Analisamos em 3D o perfil do spinner paquistanês Abrar Ahmed, cujo lançamento de perna gera ângulos e rotações que confundem qualquer batedor. Seu pulso flexível e o ponto de liberação criam um desvio pronunciado, semelhante a um losango em movimento. Este artigo detalha a física por trás de sua técnica e como a tecnologia captura esses giros impossíveis de acompanhar a olho nu.
Biomecânica do giro: o ângulo do pulso em 3D 🌀
As reconstruções volumétricas mostram que Abrar libera a bola com um ângulo de pulso de 45 graus, gerando uma rotação de 2.800 rpm. A modelagem 3D revela que seu dedo indicador aplica uma pressão assimétrica, o que provoca uma mudança brusca de trajetória a 1,5 metros do batedor. As simulações indicam que esse efeito é quase imprevisível para sistemas de rastreamento tradicionais, exigindo sensores de alta frequência para mapear sua espiral completa.

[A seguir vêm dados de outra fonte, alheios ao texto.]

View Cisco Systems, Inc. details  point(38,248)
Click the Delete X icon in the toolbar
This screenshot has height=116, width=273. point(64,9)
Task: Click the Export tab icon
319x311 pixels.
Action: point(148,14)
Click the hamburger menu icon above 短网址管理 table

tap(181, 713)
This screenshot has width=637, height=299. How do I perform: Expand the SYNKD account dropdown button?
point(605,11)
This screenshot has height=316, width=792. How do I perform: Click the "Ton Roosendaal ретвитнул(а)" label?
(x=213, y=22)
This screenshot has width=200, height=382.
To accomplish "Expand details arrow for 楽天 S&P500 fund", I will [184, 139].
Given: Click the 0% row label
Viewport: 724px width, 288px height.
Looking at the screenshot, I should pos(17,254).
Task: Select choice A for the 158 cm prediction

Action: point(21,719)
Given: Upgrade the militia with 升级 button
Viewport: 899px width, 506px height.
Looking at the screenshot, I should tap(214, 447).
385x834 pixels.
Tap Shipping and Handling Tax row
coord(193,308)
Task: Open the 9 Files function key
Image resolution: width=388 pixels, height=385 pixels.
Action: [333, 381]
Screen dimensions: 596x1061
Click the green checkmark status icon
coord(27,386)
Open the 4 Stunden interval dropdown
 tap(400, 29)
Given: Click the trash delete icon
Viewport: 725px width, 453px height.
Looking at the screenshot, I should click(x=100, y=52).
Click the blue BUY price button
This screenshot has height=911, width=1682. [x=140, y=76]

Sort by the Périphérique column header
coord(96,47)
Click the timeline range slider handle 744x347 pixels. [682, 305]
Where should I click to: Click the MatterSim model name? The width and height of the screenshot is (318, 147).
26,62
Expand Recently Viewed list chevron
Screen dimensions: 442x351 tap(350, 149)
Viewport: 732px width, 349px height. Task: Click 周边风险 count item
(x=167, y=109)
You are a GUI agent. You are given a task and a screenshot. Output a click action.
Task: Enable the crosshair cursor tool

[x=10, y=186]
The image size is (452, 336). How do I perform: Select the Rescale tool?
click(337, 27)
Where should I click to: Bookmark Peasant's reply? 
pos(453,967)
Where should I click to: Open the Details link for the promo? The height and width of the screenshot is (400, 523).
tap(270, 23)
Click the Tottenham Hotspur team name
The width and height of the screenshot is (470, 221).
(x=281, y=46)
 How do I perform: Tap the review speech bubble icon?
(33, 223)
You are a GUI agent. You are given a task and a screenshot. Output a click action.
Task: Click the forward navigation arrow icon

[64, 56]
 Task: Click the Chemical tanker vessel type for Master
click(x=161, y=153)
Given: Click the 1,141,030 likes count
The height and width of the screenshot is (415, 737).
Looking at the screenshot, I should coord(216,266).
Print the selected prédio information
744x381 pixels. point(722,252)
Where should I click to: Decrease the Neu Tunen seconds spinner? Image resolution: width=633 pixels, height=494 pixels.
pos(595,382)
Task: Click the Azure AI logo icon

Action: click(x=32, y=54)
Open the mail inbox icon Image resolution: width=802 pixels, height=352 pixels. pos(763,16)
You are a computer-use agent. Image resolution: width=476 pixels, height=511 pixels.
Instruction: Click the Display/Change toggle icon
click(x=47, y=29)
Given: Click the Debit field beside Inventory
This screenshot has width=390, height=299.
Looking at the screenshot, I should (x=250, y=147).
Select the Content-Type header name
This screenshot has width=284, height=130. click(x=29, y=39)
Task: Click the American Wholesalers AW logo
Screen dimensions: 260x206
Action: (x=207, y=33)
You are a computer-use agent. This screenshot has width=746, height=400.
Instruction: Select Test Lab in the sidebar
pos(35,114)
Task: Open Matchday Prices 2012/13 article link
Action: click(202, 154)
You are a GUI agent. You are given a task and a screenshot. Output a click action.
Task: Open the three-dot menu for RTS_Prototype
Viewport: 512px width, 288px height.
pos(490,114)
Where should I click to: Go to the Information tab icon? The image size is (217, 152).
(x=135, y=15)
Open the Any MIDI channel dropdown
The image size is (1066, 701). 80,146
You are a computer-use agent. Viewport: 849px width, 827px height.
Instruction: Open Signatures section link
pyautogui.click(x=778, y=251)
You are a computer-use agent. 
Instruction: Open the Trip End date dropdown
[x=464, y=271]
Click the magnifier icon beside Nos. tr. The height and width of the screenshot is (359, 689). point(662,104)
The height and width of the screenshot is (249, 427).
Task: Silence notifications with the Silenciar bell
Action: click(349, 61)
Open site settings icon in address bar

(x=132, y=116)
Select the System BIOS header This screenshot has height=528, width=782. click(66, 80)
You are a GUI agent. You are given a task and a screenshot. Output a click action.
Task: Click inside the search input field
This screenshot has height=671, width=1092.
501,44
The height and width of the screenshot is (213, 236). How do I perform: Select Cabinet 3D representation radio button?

A ciência de fazer girar uma bola como um pião louco ⚡
Se pudéssemos colocar um GPS na costura da bola de Abrar, provavelmente marcaria mais voltas que uma máquina de lavar no ciclo de centrifugação. Os engenheiros calcularam que seu efeito é tão fechado que até o próprio batedor duvida se está vendo críquete ou um truque de mágica. No final, a única coisa que não gira é a cara do coitado que tenta acertá-la.